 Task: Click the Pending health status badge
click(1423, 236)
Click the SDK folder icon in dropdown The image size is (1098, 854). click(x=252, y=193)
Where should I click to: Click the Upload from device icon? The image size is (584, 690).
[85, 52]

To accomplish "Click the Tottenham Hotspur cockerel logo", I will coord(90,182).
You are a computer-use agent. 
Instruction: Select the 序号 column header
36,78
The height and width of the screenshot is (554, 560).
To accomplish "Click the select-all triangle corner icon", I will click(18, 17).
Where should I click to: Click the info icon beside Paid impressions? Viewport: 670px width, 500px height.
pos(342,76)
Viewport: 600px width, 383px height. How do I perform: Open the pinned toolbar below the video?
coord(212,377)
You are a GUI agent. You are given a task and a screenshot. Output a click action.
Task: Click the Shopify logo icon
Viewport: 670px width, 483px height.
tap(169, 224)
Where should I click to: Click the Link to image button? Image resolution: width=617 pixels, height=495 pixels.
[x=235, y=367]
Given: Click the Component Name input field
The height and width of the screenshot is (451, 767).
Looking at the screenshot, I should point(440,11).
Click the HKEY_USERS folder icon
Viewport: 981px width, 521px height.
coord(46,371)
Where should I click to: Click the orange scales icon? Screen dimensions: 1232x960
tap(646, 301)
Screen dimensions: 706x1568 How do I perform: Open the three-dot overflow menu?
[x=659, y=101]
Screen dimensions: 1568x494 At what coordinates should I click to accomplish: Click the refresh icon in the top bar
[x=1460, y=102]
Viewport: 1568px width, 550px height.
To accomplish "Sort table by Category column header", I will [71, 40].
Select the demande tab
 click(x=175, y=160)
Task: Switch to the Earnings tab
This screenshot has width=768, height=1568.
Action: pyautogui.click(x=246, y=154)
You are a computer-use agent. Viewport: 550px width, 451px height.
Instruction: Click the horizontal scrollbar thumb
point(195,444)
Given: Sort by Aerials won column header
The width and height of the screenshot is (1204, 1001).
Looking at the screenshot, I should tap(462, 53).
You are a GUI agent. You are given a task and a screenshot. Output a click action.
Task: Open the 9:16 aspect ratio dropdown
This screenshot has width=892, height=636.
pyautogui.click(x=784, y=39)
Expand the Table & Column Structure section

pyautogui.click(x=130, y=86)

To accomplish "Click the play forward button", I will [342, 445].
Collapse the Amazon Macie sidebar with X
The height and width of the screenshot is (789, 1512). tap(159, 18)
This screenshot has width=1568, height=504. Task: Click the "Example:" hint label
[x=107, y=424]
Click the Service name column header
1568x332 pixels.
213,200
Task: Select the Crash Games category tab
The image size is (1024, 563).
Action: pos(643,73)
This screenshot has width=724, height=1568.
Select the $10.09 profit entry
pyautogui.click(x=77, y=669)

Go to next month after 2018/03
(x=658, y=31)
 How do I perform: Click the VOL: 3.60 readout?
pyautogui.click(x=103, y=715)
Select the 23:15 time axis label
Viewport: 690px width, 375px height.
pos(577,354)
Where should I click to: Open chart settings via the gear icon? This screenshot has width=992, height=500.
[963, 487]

.....

PROBLEM REQUIREMENTS:
For every line in the listing above that contains "will", copy that line.

RESULT:
To accomplish "Click the Tottenham Hotspur cockerel logo", I will coord(90,182).
To accomplish "Click the select-all triangle corner icon", I will click(18, 17).
To accomplish "Sort table by Category column header", I will [71, 40].
To accomplish "Click the play forward button", I will [342, 445].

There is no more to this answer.